Shaibujnr commented 3 years ago

@isedwards https://github.com/opencdms/opencdms-server/pull/7

I have a branch make_mch_api_installable that defines a setup.py file for the mch_api flask applicaiton. This allowed me to install the mch-api into opencdms_server and then import and mount the flask applicaiton.

I couldn't follow this approach for the surface django project. I could not successfully package the entire project to make it installable and importable.
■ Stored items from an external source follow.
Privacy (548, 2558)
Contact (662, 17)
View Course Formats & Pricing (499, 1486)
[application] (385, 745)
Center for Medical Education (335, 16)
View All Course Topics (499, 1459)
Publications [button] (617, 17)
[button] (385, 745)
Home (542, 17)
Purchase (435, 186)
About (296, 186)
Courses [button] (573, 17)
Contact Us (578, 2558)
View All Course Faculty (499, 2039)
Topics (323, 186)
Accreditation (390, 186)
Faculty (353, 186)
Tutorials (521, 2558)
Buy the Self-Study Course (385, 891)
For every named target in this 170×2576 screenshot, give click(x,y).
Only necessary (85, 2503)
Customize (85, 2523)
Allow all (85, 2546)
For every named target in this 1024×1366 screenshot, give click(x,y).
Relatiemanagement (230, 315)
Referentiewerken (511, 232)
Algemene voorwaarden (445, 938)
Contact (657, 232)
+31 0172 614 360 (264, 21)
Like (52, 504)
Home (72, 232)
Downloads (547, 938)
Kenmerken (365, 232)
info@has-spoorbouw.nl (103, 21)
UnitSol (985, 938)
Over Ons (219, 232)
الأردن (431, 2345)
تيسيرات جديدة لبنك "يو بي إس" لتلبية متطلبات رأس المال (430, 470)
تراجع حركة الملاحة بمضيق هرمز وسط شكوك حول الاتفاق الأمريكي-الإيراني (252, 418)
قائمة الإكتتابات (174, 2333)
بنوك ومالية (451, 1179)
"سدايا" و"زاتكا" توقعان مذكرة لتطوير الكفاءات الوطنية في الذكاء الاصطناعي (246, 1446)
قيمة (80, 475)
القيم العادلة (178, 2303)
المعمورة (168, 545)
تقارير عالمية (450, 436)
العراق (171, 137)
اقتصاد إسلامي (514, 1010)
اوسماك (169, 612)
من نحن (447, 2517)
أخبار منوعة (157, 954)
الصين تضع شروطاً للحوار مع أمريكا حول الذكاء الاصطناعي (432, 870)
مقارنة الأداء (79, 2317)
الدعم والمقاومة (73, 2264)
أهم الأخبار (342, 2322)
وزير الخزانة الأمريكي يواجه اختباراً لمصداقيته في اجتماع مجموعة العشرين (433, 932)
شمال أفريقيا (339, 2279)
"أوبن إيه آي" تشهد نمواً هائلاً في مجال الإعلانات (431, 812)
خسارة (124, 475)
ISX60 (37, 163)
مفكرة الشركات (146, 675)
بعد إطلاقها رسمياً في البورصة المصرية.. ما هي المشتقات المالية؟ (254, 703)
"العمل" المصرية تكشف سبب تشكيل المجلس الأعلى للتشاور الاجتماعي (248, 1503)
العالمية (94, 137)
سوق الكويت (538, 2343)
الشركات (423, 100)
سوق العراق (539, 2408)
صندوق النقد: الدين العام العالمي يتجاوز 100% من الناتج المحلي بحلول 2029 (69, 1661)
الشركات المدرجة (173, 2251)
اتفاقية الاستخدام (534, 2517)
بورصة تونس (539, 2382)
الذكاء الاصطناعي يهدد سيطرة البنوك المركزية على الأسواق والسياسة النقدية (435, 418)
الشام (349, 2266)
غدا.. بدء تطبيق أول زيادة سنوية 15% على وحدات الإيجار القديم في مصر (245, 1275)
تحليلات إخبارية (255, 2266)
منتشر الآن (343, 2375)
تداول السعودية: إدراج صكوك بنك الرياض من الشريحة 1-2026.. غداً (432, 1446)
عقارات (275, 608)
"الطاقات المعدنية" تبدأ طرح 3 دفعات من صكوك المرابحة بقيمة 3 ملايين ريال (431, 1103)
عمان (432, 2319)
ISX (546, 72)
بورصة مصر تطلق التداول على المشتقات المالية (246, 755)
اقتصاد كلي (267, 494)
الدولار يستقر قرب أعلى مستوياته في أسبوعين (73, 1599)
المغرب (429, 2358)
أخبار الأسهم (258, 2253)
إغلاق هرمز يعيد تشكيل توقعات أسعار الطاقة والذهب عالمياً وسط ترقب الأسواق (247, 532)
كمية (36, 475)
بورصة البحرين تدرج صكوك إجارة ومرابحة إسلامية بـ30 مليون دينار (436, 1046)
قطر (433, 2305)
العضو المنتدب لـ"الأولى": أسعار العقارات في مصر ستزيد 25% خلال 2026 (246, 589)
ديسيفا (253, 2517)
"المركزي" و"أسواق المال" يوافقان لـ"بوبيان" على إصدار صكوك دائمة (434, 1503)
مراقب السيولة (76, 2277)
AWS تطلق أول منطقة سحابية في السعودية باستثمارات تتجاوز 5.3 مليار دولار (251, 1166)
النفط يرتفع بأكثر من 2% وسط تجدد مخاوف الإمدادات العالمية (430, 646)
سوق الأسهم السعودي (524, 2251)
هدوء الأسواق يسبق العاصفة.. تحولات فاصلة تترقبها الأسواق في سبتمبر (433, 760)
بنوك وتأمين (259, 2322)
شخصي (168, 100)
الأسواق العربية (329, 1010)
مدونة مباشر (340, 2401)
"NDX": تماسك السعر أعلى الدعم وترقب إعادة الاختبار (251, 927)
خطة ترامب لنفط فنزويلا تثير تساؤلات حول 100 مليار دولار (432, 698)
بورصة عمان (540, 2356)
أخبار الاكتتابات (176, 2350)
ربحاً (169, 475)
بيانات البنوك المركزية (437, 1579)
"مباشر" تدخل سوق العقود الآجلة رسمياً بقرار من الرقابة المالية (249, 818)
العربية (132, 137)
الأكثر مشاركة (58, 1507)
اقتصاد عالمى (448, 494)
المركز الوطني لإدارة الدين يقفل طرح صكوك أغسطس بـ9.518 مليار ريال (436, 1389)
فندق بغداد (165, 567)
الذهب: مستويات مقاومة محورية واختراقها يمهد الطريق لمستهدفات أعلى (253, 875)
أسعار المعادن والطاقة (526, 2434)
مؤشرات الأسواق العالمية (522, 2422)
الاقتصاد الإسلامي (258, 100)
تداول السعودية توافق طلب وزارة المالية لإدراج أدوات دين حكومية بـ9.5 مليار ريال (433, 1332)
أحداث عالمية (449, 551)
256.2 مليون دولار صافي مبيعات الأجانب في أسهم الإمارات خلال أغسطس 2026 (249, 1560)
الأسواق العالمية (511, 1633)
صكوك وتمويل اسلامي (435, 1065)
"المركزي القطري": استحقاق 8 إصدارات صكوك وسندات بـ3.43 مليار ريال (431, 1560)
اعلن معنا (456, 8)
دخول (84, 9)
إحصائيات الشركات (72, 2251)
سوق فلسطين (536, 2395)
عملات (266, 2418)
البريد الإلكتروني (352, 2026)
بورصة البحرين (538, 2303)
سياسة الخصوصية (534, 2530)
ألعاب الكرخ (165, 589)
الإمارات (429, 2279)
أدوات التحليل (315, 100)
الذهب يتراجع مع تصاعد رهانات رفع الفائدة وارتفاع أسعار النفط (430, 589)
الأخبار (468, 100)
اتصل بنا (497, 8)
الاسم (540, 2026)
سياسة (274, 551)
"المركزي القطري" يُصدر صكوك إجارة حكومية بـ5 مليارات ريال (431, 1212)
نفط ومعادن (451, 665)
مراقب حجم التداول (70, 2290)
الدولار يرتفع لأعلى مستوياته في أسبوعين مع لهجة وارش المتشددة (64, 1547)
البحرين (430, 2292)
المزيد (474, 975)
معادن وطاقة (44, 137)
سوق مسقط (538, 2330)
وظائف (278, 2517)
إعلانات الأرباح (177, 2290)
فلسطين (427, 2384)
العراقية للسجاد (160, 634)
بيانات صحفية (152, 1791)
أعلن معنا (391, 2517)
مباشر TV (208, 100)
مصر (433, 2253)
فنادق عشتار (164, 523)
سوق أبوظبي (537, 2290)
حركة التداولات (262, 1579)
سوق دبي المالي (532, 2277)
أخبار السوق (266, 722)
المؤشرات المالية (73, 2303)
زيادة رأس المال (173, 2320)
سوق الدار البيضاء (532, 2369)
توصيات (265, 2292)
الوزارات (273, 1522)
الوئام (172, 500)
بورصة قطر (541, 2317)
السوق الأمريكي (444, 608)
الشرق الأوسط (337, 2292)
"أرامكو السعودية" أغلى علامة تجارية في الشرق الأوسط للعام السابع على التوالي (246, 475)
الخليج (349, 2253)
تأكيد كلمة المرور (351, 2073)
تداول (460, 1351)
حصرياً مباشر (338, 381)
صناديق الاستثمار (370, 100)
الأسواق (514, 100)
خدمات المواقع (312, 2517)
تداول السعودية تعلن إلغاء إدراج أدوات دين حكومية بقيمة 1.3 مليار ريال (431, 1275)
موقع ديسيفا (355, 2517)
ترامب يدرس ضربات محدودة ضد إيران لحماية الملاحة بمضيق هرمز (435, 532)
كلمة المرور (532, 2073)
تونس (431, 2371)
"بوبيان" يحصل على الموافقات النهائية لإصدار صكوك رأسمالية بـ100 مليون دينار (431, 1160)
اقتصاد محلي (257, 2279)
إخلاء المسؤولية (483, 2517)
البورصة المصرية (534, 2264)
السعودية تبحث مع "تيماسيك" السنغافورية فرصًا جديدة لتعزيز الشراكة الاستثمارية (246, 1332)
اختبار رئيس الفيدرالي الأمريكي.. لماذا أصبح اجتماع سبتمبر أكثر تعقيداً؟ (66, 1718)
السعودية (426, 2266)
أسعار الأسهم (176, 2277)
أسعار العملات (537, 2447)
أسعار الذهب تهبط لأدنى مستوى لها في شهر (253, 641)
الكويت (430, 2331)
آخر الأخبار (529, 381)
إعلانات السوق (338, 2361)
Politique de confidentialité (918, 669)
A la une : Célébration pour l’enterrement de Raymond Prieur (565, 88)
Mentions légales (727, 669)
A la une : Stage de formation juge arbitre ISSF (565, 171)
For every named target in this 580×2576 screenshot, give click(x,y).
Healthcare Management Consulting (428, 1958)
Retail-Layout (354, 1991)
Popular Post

This is mainly because the manage.py file required to run most of the django commands, is not in a package, it's located in the root folder.

As a work around, the opencdms_server docker image, clones the surface django project into its code source, installs all it's requirements and imports the wsgi application from there.

NOTE: I also had the set PYTHONPATH environment variable to include the cloned surface so that the opencdms_server can import it successfully.

isedwards commented 3 years ago

Thank you @Shaibujnr - this is looking excellent.

Could you submit a pull request to the mch-api repository for your branch and we can get that merged.

Also, could you give an example of how we can log in and make authenticated API requests (do you have a method that you are using to do this when you are testing)?